Loading...
 

Lucas 11, 47-54

2 Zacharia Jeruzalem


…page…

Lucas 11, 47-54: Onverantwoord!

Lucas 11, 47-54 // Matteüs 23, 29-36



De tekst

’Bijbel in gewone taal’

(Deze Bijbeltekst komt uit de Bijbel in Gewone Taal, © Nederlands Bijbelgenootschap 2014, p. 1637)

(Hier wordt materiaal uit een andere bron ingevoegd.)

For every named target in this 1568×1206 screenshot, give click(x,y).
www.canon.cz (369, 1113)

Jezus zei tegen de wetsleraren: ‘Jullie maken prachtige monumenten voor de profeten van vroeger. Maar jullie eigen voorouders hebben hen gedood! Zij hebben de profeten gedood, en nu maken jullie monumenten voor de dode profeten. Daarmee laten jullie zien dat je het eens bent met je voorouders. En daarom zullen jullie gestraft worden.
Nu volgt het wijze plan van God. God zegt: ‘Ik zal profeten en apostelen sturen naar de mensen die nu leven. Zij zullen sommige profeten vermoorden, en andere mishandelen. En dan zal ik de mensen die nu leven, straffen voor hun slechtheid. Ik ga hen straffen voor alle profeten die vermoord zijn, vanaf het begin van de wereld tot nu. Van de moord op Abel tot de moord op Zecharja, die werd vermoord bij het altaar in de tempel. Ja, luister naar mijn woorden: De mensen die nu leven, zullen voor al die moorden gestraft worden.’’

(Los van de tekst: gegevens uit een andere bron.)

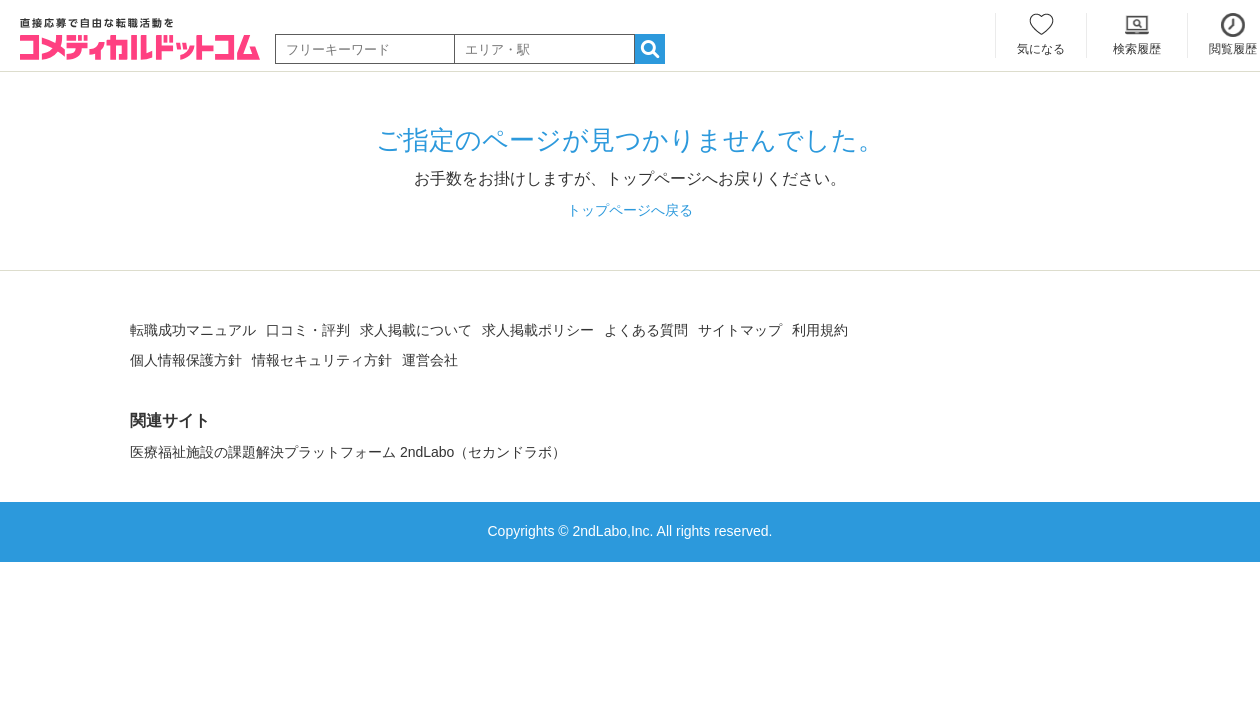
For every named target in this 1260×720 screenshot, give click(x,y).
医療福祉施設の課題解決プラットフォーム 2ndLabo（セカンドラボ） (348, 452)
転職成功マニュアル (193, 330)
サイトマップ (740, 330)
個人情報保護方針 (186, 360)
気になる (1041, 49)
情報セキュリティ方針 (322, 360)
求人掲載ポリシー (538, 330)
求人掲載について (416, 330)
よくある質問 (646, 330)
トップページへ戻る (630, 210)
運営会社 (430, 360)
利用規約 (820, 330)
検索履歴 (1137, 49)
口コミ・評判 (308, 330)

Jezus zei ook tegen de wetsleraren: ‘Jullie weten hoe je goed moet leven, maar jullie doen het niet. En jullie houden de mensen tegen die wel proberen om goed te leven. Daarom zullen jullie gestraft worden.’ Toen ging Jezus weg.
De wetsleraren en de farizeeën waren woedend op Jezus. Vanaf toen gingen ze hem allerlei vragen stellen. Ze hoopten dat hij iets strafbaars zou zeggen. Want dan konden ze hem gevangen laten nemen.



Dichter bij de tijd

(Bewerking: C. Leterme)

Jezus zei tegen de wetgeleerden:
Foei! Jullie bouwen graven voor de profeten,
die jullie voorouders hebben gedood.
Hiermee tonen jullie
dat jullie instemmen met de daden van je voorouders,
want zij doodden hen en jullie bouwen hun graven.

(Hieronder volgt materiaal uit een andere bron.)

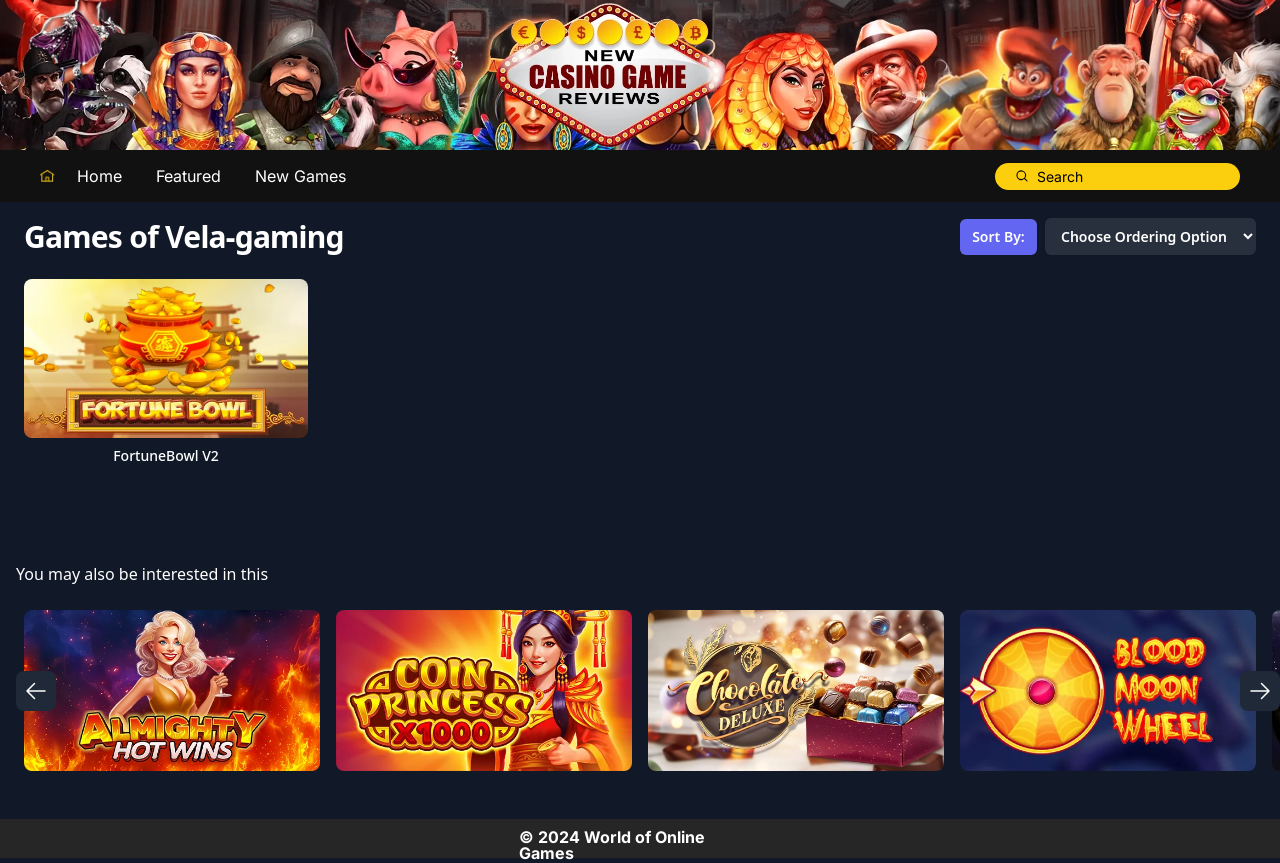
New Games (300, 176)
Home (99, 176)
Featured (188, 176)
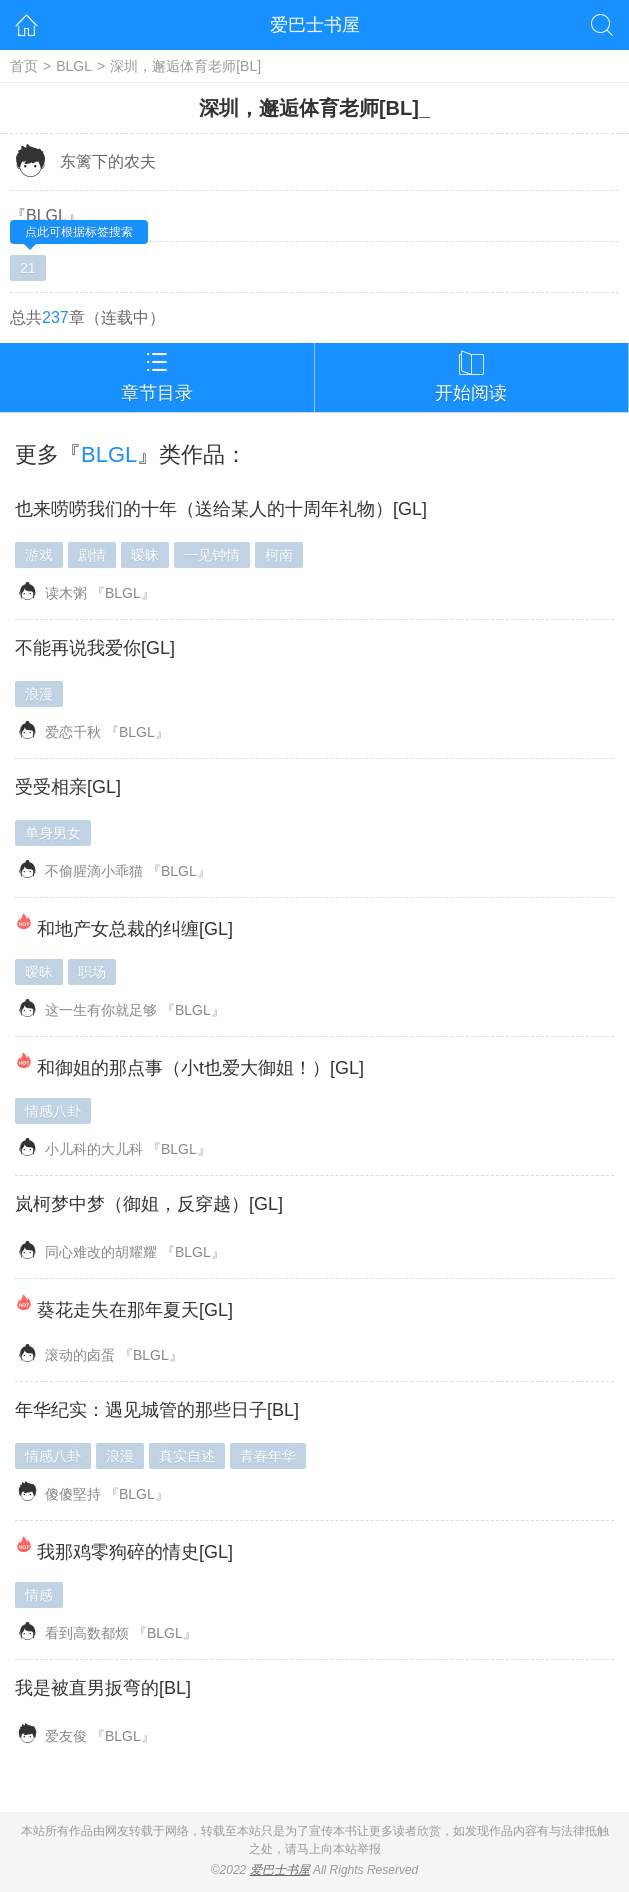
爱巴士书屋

Daarom zei God in zijn wijsheid:
“Ik zal profeten en apostelen naar hen sturen,
maar sommigen van hen zullen ze doden en vervolgen.”
Zo wordt dit geslacht verantwoordelijk gesteld
voor het bloed van alle profeten,
dat vergoten is vanaf het maken van de wereld,
vanaf het bloed van Abel tot het bloed van Zacharia,
die gedood werd tussen het altaar en het heiligdom.
Ja, Ik zeg jullie, deze generatie is daar verantwoordelijk voor!
Jullie namen de sleutel van de kennis weg.
Zelf zijn jullie niet binnengegaan,
en anderen die het wilden, hebben jullie belet.'

Toen Jezus naar buiten ging,
waren de Schriftgeleerden en de farizeeën erg op Hem gebeten:
ze stelden Hem allerlei netelige vragen met de heimelijke bedoeling
Hem op grond van de een of andere uitspraak te kunnen vangen.



Stilstaan bij …

Moord op de profeten
Rond het begin van de jaartelling werd van de profeten uit het Oude Testament vaak gezegd dat ze vervolgd werden en de marteldood stierven. (Te vergelijken met de apostelen die Jezus uitstuurde, waarvan – behalve Johannes, de evangelist – gezegd en geschreven werd dat ze vervolgd werden en de marteldood stierven.)

Vanaf Abel tot Zacharia
In de Hebreeuwse Bijbel is Genesis het eerste boek en 1&2 Kronieken het laatste boek. In Genesis 4, 1-24 wordt de dood van Kaïn op Abel vermeld. In 2 Kronieken 24, 20-22 wordt Zacharias / Zekarja vermeld (niet te verwarren met de profeet Zacharia, naar wie een boek wordt vernoemd in de Bijbel).
Zo maakte Jezus duidelijk, dat de hele geschiedenis door profeten werden gedood.





Bij de tekst

Doden van profeten

Door de geschiedenis van Israël heen loopt de rode draad van het doden van profeten.
Uiteindelijk was dat ook het geval met Jezus.